- _Task goal_
Beginning at the top of the listing, repeat each line exactly until the line with "Task: Open more" has been repeated too.

- _Data section_
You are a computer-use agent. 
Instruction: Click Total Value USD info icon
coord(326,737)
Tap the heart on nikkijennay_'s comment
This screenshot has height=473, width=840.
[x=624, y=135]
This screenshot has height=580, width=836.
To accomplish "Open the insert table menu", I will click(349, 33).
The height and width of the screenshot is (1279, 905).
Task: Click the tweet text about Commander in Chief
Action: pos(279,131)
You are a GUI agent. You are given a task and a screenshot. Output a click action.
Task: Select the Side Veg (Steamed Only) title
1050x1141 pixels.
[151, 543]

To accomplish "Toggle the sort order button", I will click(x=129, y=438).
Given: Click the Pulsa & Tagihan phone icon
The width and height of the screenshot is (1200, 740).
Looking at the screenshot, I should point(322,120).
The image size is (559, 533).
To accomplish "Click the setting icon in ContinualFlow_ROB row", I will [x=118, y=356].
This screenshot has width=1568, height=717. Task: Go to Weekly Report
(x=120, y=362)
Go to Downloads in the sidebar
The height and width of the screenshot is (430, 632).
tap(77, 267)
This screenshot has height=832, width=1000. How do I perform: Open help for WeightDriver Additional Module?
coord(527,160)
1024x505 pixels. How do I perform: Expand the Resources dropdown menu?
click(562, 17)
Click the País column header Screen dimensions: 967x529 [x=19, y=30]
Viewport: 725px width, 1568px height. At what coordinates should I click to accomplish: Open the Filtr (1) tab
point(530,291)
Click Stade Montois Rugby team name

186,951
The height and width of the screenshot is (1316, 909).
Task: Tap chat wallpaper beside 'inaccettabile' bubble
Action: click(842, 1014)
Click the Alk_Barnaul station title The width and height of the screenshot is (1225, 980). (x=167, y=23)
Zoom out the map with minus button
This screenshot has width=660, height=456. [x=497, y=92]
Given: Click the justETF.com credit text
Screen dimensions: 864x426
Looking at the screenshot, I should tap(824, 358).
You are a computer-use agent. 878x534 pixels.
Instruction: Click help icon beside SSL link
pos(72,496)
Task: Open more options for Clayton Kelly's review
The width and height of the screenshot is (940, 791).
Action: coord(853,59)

- _Written answer_
You are a computer-use agent. 
Instruction: Click Total Value USD info icon
coord(326,737)
Tap the heart on nikkijennay_'s comment
This screenshot has height=473, width=840.
[x=624, y=135]
This screenshot has height=580, width=836.
To accomplish "Open the insert table menu", I will click(349, 33).
The height and width of the screenshot is (1279, 905).
Task: Click the tweet text about Commander in Chief
Action: pos(279,131)
You are a GUI agent. You are given a task and a screenshot. Output a click action.
Task: Select the Side Veg (Steamed Only) title
1050x1141 pixels.
[151, 543]

To accomplish "Toggle the sort order button", I will click(x=129, y=438).
Given: Click the Pulsa & Tagihan phone icon
The width and height of the screenshot is (1200, 740).
Looking at the screenshot, I should point(322,120).
The image size is (559, 533).
To accomplish "Click the setting icon in ContinualFlow_ROB row", I will [x=118, y=356].
This screenshot has width=1568, height=717. Task: Go to Weekly Report
(x=120, y=362)
Go to Downloads in the sidebar
The height and width of the screenshot is (430, 632).
tap(77, 267)
This screenshot has height=832, width=1000. How do I perform: Open help for WeightDriver Additional Module?
coord(527,160)
1024x505 pixels. How do I perform: Expand the Resources dropdown menu?
click(562, 17)
Click the País column header Screen dimensions: 967x529 [x=19, y=30]
Viewport: 725px width, 1568px height. At what coordinates should I click to accomplish: Open the Filtr (1) tab
point(530,291)
Click Stade Montois Rugby team name

186,951
The height and width of the screenshot is (1316, 909).
Task: Tap chat wallpaper beside 'inaccettabile' bubble
Action: click(842, 1014)
Click the Alk_Barnaul station title The width and height of the screenshot is (1225, 980). (x=167, y=23)
Zoom out the map with minus button
This screenshot has width=660, height=456. [x=497, y=92]
Given: Click the justETF.com credit text
Screen dimensions: 864x426
Looking at the screenshot, I should tap(824, 358).
You are a computer-use agent. 878x534 pixels.
Instruction: Click help icon beside SSL link
pos(72,496)
Task: Open more options for Clayton Kelly's review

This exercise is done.